As FB is not pursuing a decentralised Crypto model, it will also face heavy scrutiny from a compliance and regulation perspective in most countries. Each Libra account holder will need to be checked for KYC when Libra is exchanged for currency or vice versa and not just on the first occasion. As a positive, FB already does identity verification reasonably well in that many third party sites use the FB login as a proxy for login on their own websites. This will probably not be enough to meet financial services standards. For Libra, FB will need to set far stricter standards as regards checking for fake identity, anti-money laundering, sanctions and PEP. As a start, it will need to implement more robust ID verification than just a two-factor verified email address which is pretty much all that is needed for a FB account. It could do this by proposing that existing FB users do a Libra ‘upgrade’ from a standard FB account which would fit in very well with a strategy to improve ID verification and compliance for its social media business and also any future e-commerce style business it has up its sleeve.

Conclusion

If and when Libra is launched, FB will be able to use it in many different ways: to diversify from social media and messaging; customer retention; to enhance usage of its current offerings; as a major pivot to transform the company and its culture towards a financial services and e-commerce business and no doubt others we don’t yet know. All of these strategies are rational, to be expected and likely to be a good thing for FB and its current and future users. The critical issue, and one which is underestimated, is what regulators, banks and other financial intermediaries will do in response. And if regulators will be pressured by them to stop the onward march of one of the most successful media businesses of all time into the most profitable and protected industry of them all, financial services.

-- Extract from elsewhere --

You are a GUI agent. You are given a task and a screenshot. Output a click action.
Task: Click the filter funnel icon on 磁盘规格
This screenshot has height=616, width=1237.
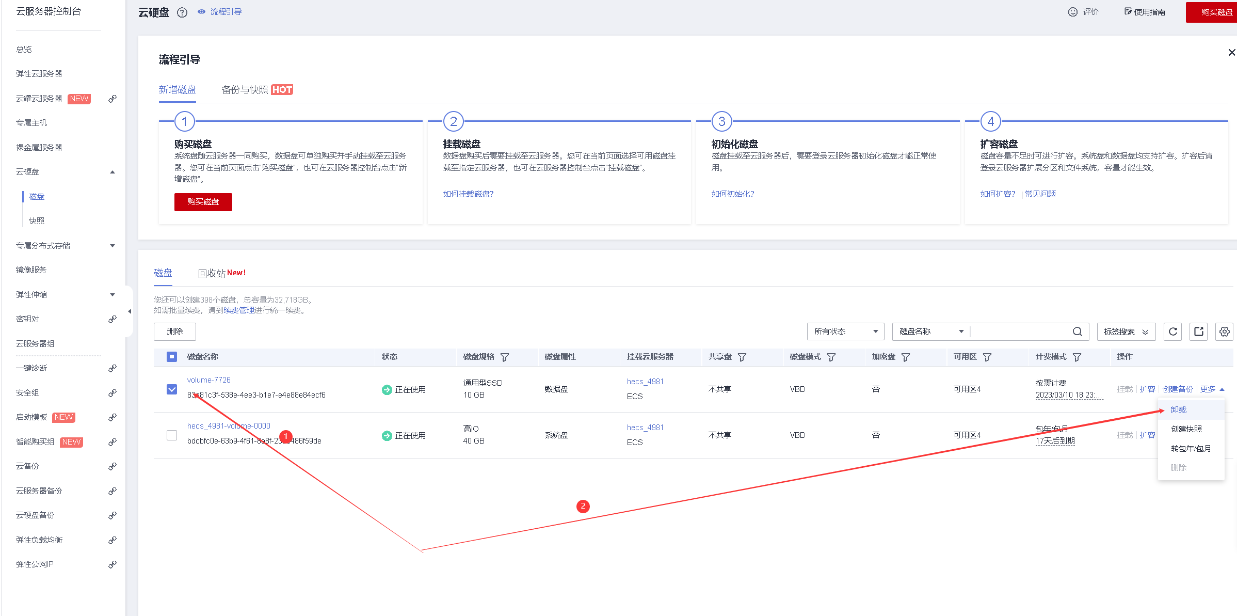coord(505,357)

Although there is scepticism and uncertainty, Facebook’s Libra initiative is something to be encouraged and applauded. With the caveat that FB needs to be watched very carefully as it has over the years proclaimed in its various mission statements that it wants to “move fast, break things, build things and add stable infrastructure”. Then first two will lead to a quick death for Libra and harm FB and so it is the last two that FB needs to focus on. And not just when it is forced to and has no choice.